* _Work request A_
In the commentary on Project 2025, which columnist discusses the statement in the forward?
* _Work request B_
Reproduce the commentary on Project 2025 word for word, from "Project 2025 is" up to and including "if Trump wins.".
* _Work request C_
Pick up the commentary on Project 2025 after its final sentence and continue writing it.

* _Selected extract_
Project 2025 is in denial over societal changes that have occurred over the last several decades. The authors are scared of the progress the country has made in civil rights, women's rights, and LGBTQ rights. And the bad news is that all rights will be threatened if Trump wins.
Under the chapter about the Health and Human Services Agency, there's this: "Radical actors inside and outside government are promoting harmful identity politics that replaces biological sex with subjective notions of 'gender identity' and bases a person's worth on his or her race, sex, or other identities. This destructive dogma, under the guise of 'equity,' threatens American's [sic] fundamental liberties as well as the health and well-being of children and adults alike."
Even more radical is this statement in the forward, which Transmissions columnist Gwen Smith discusses in her piece this week: "Pornography, manifested today in the omnipresent propagation of transgender ideology and sexualization of children, for instance, is not a political Gordian knot inextricably binding up disparate claims about free speech, property rights, sexual liberation, and child welfare. It has no claim to First Amendment protection. Its purveyors are child predators and misogynistic exploiters of women. Their product is as addictive as any illicit drug and as psychologically destructive as any crime. Pornography should be outlawed. The people who produce and distribute it should be imprisoned. Educators and public librarians who purvey it should be classed as registered sex offenders. And telecommunications and technology firms that facilitate its spread should be shuttered."

* _The data_

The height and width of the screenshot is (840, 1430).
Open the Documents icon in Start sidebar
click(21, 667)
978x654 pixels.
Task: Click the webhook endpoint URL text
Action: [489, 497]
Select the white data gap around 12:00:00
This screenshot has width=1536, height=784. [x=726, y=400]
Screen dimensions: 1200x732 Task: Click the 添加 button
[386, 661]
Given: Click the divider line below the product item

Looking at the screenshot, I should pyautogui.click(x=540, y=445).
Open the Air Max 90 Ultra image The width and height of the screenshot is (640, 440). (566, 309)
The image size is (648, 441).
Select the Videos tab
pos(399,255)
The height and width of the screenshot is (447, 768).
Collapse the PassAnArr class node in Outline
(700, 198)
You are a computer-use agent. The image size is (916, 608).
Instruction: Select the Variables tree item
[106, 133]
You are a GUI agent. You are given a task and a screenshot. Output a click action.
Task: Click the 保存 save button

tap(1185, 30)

* _Task answer A_
Transmissions columnist Gwen Smith.

* _Task answer B_
Project 2025 is in denial over societal changes that have occurred over the last several decades. The authors are scared of the progress the country has made in civil rights, women's rights, and LGBTQ rights. And the bad news is that all rights will be threatened if Trump wins.

* _Task answer C_
The hits keep coming, especially when applied to trans people. Project 2025 would reinstate a ban on transgender people serving in the military. Recall that Trump issued the ban back in 2017, only to see President Joe Biden rescind it when he took office in 2021.
The document also advocates restricting the U.S. Supreme Court's landmark 2020 Bostock decision. That ruling, written by conservative Justice Neil Gorsuch, found that sex discrimination applies to sexual orientation and transgender status of employees in the workplace.
Project 2025 is deeply concerned about federal regulations, or more accurately, wants to do away with as many of them as possible. (That got a big assist late last month from the Supreme Court, which gutted the ability of federal agencies to adjudicate matters relating to regulatory authority.) That, too, has been a key goal of Republicans for years. "Rescind regulations prohibiting discrimination on the basis
of sexual orientation, gender identity, transgender status, and sex characteristics," the document states. "The President should direct agencies to rescind regulations interpreting sex discrimination provisions as prohibiting discrimination on the basis of sexual orientation, gender identity, transgender status, sex characteristics, etc."
Project 2025's anti-LGBTQ language dehumanizes trans people as a proxy for all LGBTQ people. "Look at America under the ruling and cultural elite today: Inflation is ravaging family budgets, drug overdose deaths continue to escalate, and children suffer the toxic normalization of transgenderism with drag queens and pornography invading their school libraries," it states.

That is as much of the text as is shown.